• _Input records_:

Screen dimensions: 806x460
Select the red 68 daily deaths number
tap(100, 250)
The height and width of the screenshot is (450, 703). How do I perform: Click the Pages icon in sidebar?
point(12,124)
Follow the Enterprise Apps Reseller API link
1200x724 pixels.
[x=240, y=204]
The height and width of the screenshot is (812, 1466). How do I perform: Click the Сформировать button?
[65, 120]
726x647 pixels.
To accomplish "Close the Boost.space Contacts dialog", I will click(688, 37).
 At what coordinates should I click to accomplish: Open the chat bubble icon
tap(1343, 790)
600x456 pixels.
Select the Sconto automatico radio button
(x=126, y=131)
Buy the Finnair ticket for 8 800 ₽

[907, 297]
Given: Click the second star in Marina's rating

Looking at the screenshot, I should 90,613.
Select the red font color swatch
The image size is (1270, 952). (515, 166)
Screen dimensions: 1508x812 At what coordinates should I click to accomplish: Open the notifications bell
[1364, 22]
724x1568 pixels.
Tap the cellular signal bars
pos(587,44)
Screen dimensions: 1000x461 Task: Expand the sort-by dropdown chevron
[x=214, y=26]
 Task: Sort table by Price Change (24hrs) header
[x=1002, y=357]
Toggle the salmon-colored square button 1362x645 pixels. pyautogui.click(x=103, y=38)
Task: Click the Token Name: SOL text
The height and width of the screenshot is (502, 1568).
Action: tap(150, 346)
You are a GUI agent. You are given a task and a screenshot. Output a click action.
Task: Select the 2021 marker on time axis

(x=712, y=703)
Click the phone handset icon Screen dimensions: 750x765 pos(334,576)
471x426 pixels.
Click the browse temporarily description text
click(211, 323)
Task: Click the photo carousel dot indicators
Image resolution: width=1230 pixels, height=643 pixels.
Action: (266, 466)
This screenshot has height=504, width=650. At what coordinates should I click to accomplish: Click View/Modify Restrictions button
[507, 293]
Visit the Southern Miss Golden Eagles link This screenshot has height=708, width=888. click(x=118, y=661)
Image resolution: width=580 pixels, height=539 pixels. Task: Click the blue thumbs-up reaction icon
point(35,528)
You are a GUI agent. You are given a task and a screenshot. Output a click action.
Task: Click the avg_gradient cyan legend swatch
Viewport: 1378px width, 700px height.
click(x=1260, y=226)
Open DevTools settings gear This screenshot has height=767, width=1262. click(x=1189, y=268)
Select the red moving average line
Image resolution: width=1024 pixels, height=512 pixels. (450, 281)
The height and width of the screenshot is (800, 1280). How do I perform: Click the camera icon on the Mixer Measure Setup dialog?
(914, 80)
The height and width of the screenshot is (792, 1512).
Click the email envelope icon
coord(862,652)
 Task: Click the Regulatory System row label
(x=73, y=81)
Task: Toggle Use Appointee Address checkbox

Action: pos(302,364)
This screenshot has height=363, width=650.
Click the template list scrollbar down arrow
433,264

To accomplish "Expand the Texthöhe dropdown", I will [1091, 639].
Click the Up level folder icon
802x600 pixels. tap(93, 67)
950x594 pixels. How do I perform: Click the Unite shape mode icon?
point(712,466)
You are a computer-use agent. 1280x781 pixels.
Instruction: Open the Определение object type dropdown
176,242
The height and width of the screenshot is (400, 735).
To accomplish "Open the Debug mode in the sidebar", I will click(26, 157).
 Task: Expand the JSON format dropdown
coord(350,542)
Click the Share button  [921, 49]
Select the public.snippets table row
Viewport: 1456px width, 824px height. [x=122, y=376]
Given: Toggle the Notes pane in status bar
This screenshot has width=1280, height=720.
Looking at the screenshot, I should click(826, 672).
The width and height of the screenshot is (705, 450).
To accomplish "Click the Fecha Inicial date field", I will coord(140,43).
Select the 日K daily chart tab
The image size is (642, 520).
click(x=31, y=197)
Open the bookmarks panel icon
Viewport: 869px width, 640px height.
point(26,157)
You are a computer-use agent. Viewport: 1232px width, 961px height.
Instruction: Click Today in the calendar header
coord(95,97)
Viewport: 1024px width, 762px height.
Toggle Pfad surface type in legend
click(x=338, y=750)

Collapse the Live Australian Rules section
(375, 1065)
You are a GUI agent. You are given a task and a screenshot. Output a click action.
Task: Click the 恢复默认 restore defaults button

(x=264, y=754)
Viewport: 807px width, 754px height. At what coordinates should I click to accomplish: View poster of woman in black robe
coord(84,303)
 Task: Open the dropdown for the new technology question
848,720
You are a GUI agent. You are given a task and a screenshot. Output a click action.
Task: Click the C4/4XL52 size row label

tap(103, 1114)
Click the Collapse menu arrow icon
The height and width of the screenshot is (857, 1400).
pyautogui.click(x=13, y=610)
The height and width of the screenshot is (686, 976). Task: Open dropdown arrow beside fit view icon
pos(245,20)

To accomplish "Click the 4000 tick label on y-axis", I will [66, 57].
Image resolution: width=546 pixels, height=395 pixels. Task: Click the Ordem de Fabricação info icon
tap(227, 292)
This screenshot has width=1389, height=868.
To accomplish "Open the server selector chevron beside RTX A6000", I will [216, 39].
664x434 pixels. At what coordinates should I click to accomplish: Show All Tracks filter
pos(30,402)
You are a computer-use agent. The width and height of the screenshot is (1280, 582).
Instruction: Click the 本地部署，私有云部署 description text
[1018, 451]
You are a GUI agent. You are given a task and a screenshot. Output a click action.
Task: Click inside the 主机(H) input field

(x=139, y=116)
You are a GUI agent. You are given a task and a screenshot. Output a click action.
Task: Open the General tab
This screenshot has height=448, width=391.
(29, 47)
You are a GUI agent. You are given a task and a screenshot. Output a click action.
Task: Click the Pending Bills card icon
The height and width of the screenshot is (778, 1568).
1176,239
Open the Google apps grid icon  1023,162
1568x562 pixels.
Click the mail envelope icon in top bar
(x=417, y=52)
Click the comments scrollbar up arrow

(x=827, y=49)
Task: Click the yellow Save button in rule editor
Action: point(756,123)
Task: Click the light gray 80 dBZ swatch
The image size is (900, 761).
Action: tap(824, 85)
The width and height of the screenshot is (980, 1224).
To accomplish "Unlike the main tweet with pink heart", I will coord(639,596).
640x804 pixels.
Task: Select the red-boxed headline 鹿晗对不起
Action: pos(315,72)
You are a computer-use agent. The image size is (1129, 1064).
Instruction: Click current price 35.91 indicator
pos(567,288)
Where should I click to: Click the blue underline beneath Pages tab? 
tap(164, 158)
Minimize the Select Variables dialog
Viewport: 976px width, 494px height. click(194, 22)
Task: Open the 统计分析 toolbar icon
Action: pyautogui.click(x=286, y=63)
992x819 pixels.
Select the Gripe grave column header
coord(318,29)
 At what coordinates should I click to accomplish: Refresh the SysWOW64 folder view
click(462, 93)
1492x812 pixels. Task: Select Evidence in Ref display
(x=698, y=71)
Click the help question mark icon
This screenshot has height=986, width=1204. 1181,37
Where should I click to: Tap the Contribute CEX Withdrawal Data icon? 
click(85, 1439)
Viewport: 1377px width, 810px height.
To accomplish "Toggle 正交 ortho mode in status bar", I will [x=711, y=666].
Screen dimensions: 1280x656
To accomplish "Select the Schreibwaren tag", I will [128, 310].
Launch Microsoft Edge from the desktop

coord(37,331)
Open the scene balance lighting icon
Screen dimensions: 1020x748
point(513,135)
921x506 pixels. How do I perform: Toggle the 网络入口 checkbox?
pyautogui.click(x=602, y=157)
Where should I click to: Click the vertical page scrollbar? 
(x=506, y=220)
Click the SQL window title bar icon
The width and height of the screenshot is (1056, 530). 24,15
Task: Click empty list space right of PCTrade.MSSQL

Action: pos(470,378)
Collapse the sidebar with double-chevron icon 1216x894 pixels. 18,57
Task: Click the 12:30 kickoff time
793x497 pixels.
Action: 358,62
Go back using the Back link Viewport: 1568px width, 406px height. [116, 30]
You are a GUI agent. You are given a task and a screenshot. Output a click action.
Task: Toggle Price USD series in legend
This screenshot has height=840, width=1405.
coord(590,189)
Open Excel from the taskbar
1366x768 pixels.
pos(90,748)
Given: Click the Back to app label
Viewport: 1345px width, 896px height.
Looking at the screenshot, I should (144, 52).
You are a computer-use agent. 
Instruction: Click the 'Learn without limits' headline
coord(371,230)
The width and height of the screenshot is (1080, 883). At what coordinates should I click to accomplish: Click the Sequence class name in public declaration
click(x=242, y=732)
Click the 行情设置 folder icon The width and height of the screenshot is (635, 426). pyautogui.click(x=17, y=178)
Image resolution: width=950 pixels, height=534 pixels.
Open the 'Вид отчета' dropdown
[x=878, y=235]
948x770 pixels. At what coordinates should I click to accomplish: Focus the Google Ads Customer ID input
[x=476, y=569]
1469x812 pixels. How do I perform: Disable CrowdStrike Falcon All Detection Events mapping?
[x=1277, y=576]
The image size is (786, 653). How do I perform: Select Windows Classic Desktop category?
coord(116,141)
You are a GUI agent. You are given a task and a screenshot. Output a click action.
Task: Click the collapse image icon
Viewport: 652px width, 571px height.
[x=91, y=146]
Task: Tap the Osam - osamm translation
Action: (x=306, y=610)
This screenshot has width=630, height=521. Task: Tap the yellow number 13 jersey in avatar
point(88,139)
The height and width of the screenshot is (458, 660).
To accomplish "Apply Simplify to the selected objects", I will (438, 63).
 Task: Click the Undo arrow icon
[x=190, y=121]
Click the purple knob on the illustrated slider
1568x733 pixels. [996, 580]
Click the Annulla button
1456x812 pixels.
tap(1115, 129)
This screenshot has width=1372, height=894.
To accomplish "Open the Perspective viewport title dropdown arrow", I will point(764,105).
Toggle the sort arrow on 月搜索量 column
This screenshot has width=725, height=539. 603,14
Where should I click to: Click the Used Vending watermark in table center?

• _Work to complete_:
Once you have identified the lines above that contain "computer", copy each of them.

• _Response to this exercise_:
You are a computer-use agent. 1280x781 pixels.
You are a computer-use agent. Viewport: 1232px width, 961px height.
You are a computer-use agent. The width and height of the screenshot is (1280, 582).
You are a computer-use agent. The image size is (1129, 1064).
You are a computer-use agent. 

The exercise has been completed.